Exercise objective:
Please reproduce all of the lines below, word for word and in full.

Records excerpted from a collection
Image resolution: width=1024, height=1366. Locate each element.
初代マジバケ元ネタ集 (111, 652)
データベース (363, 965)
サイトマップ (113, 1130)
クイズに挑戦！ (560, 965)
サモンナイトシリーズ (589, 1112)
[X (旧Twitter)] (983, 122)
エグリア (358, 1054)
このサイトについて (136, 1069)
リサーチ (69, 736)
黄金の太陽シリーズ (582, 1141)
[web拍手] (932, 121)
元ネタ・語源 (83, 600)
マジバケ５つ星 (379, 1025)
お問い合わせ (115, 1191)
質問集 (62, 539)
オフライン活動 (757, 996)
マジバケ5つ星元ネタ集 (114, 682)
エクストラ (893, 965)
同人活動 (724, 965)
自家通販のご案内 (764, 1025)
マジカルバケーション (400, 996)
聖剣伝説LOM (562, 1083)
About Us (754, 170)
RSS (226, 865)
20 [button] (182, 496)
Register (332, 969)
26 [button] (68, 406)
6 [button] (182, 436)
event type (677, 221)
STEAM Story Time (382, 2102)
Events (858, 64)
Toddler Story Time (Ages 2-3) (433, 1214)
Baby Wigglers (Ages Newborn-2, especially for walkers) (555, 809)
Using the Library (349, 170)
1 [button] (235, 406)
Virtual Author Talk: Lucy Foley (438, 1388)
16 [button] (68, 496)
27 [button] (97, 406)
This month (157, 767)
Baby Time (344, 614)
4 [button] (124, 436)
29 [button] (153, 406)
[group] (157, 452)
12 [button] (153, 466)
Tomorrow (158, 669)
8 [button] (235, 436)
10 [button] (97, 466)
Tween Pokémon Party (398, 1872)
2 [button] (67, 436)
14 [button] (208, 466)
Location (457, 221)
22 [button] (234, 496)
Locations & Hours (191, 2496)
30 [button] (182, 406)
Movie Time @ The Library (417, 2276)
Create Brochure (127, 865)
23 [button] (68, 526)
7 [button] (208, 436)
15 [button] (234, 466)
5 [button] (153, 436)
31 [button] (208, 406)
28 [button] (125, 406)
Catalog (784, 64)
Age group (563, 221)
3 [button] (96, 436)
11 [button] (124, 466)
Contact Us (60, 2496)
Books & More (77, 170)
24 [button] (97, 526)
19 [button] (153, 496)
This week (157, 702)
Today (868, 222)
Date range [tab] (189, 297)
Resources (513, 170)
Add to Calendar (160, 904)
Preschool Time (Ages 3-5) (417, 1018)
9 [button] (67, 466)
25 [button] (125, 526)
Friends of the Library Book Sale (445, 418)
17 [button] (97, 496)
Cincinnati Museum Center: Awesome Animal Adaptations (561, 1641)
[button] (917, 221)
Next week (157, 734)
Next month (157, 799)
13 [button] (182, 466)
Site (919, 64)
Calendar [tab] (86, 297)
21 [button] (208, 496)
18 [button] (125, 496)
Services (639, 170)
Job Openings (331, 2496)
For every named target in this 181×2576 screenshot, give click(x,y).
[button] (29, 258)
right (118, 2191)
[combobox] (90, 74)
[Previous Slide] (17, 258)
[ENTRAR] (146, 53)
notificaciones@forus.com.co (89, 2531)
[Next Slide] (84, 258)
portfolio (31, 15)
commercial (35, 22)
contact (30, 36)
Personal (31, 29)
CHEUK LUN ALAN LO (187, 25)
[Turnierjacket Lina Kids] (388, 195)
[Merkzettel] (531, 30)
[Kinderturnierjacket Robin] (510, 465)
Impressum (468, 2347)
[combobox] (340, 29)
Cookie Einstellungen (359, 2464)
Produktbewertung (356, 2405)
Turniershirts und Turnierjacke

Solution:
Image resolution: width=1024, height=1366. Locate each element.
初代マジバケ元ネタ集 (111, 652)
データベース (363, 965)
サイトマップ (113, 1130)
クイズに挑戦！ (560, 965)
サモンナイトシリーズ (589, 1112)
[X (旧Twitter)] (983, 122)
エグリア (358, 1054)
このサイトについて (136, 1069)
リサーチ (69, 736)
黄金の太陽シリーズ (582, 1141)
[web拍手] (932, 121)
元ネタ・語源 (83, 600)
マジバケ５つ星 (379, 1025)
お問い合わせ (115, 1191)
質問集 (62, 539)
オフライン活動 (757, 996)
マジバケ5つ星元ネタ集 (114, 682)
エクストラ (893, 965)
同人活動 (724, 965)
自家通販のご案内 (764, 1025)
マジカルバケーション (400, 996)
聖剣伝説LOM (562, 1083)
About Us (754, 170)
RSS (226, 865)
20 [button] (182, 496)
Register (332, 969)
26 [button] (68, 406)
6 [button] (182, 436)
event type (677, 221)
STEAM Story Time (382, 2102)
Events (858, 64)
Toddler Story Time (Ages 2-3) (433, 1214)
Baby Wigglers (Ages Newborn-2, especially for walkers) (555, 809)
Using the Library (349, 170)
1 [button] (235, 406)
Virtual Author Talk: Lucy Foley (438, 1388)
16 [button] (68, 496)
27 [button] (97, 406)
This month (157, 767)
Baby Time (344, 614)
4 [button] (124, 436)
29 [button] (153, 406)
[group] (157, 452)
12 [button] (153, 466)
Tomorrow (158, 669)
8 [button] (235, 436)
10 [button] (97, 466)
Tween Pokémon Party (398, 1872)
2 [button] (67, 436)
14 [button] (208, 466)
Location (457, 221)
22 [button] (234, 496)
Locations & Hours (191, 2496)
30 [button] (182, 406)
Movie Time @ The Library (417, 2276)
Create Brochure (127, 865)
23 [button] (68, 526)
7 [button] (208, 436)
15 [button] (234, 466)
5 [button] (153, 436)
31 [button] (208, 406)
28 [button] (125, 406)
Catalog (784, 64)
Age group (563, 221)
3 [button] (96, 436)
11 [button] (124, 466)
Contact Us (60, 2496)
Books & More (77, 170)
24 [button] (97, 526)
19 [button] (153, 496)
This week (157, 702)
Today (868, 222)
Date range [tab] (189, 297)
Resources (513, 170)
Add to Calendar (160, 904)
Preschool Time (Ages 3-5) (417, 1018)
9 [button] (67, 466)
25 [button] (125, 526)
Friends of the Library Book Sale (445, 418)
17 [button] (97, 496)
Cincinnati Museum Center: Awesome Animal Adaptations (561, 1641)
[button] (917, 221)
Next week (157, 734)
Next month (157, 799)
13 [button] (182, 466)
Site (919, 64)
Calendar [tab] (86, 297)
21 [button] (208, 496)
18 [button] (125, 496)
Services (639, 170)
Job Openings (331, 2496)
For every named target in this 181×2576 screenshot, give click(x,y).
[button] (29, 258)
right (118, 2191)
[combobox] (90, 74)
[Previous Slide] (17, 258)
[ENTRAR] (146, 53)
notificaciones@forus.com.co (89, 2531)
[Next Slide] (84, 258)
portfolio (31, 15)
commercial (35, 22)
contact (30, 36)
Personal (31, 29)
CHEUK LUN ALAN LO (187, 25)
[Turnierjacket Lina Kids] (388, 195)
[Merkzettel] (531, 30)
[Kinderturnierjacket Robin] (510, 465)
Impressum (468, 2347)
[combobox] (340, 29)
Cookie Einstellungen (359, 2464)
Produktbewertung (356, 2405)
Turniershirts und Turnierjacke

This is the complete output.